■ Task instructions
A faithful copy of the entries is required, with no images in it.
[[ Listed entries open ]]
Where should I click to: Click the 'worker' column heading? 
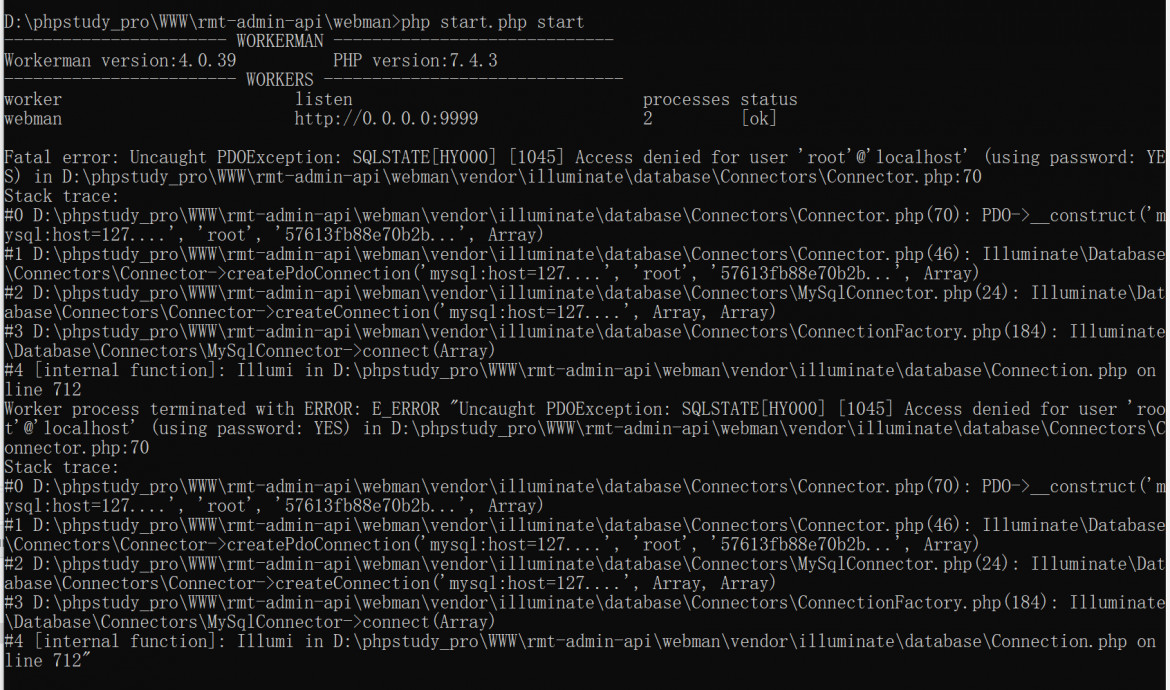click(33, 100)
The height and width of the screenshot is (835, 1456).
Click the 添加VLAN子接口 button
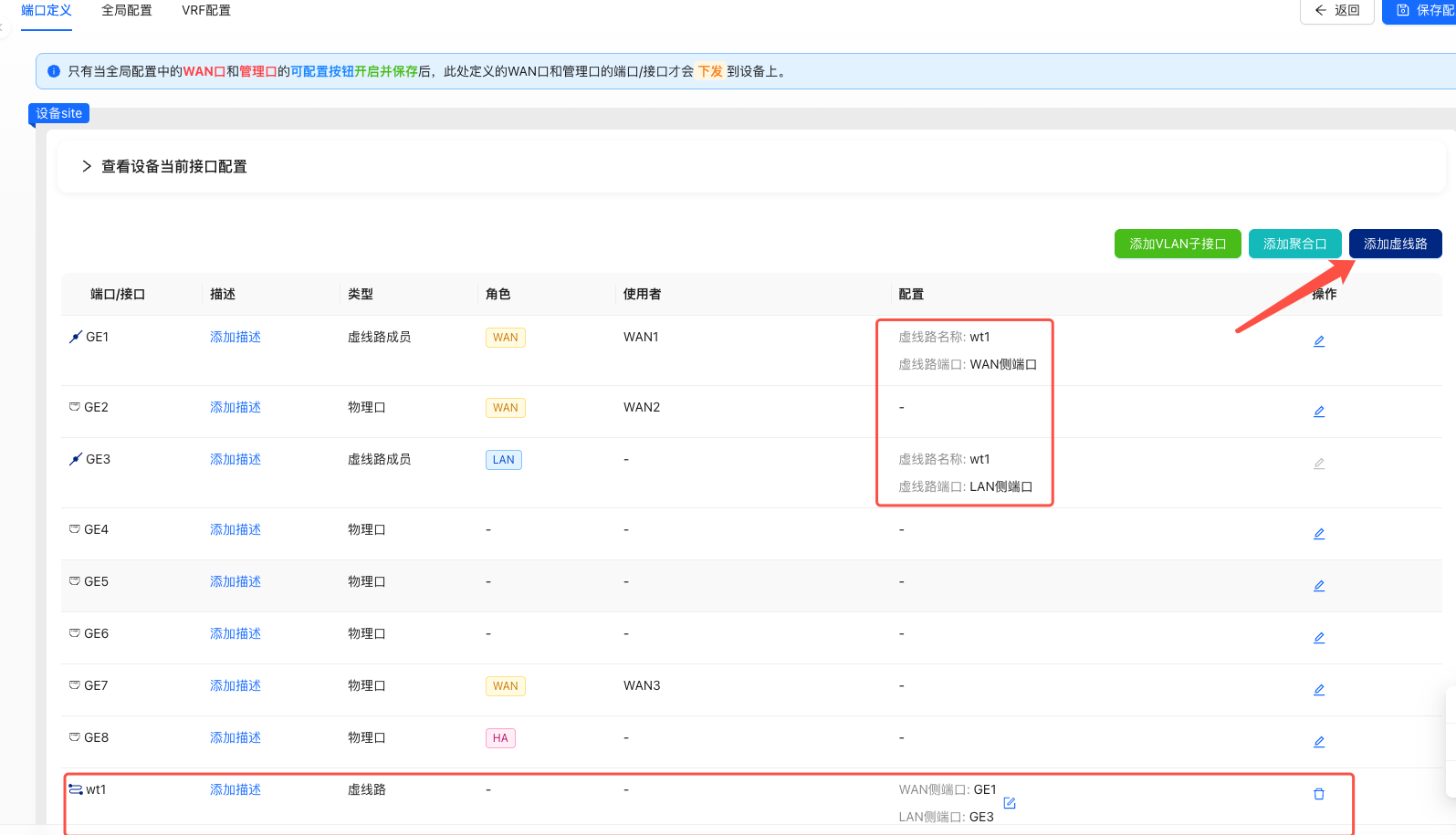tap(1177, 244)
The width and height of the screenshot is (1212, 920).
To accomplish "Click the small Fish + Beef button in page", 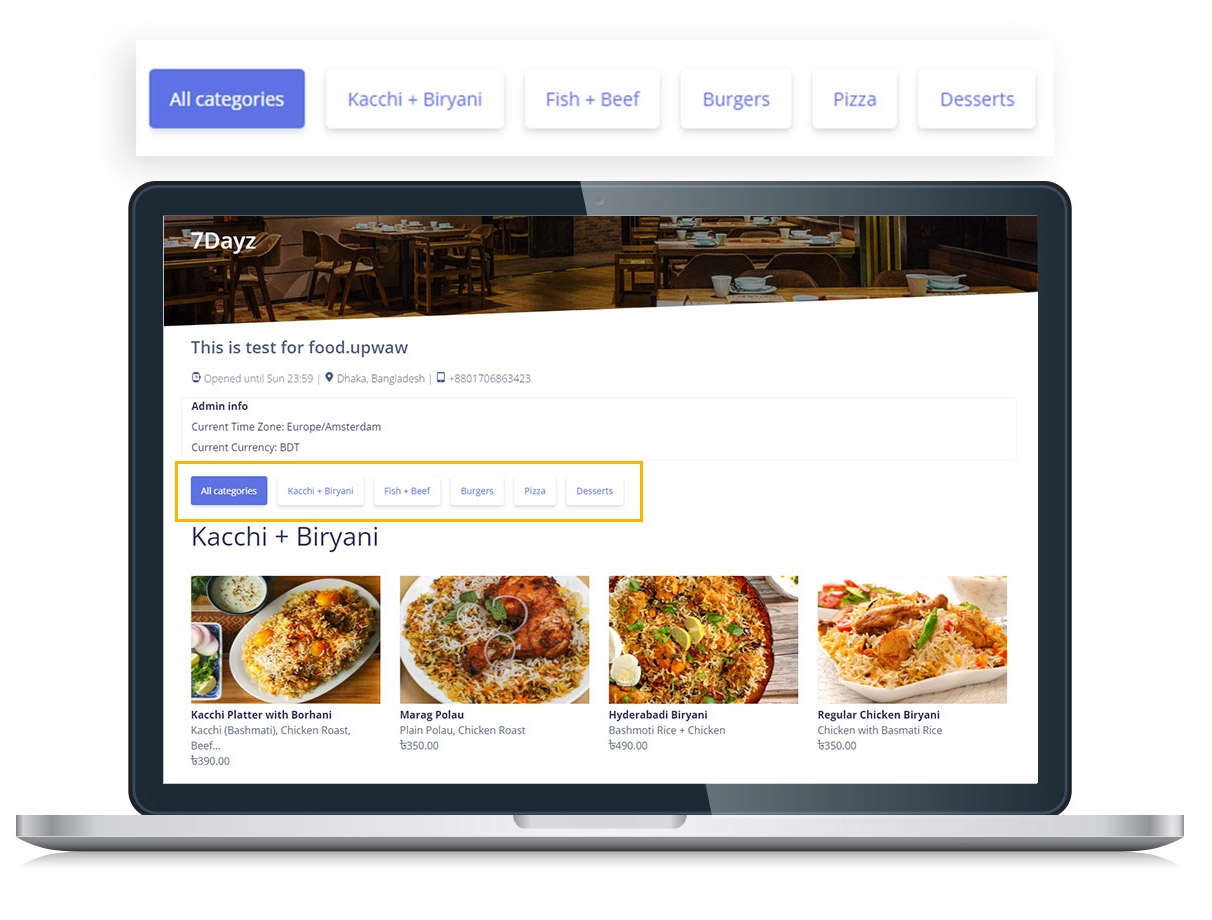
[[ Listed entries closed ]]
■ Task answer
Where should I click to: Click the 'worker' column heading? 
click(33, 100)
The height and width of the screenshot is (835, 1456).
Click the 添加VLAN子接口 button
tap(1177, 244)
The width and height of the screenshot is (1212, 920).
To accomplish "Click the small Fish + Beef button in page", 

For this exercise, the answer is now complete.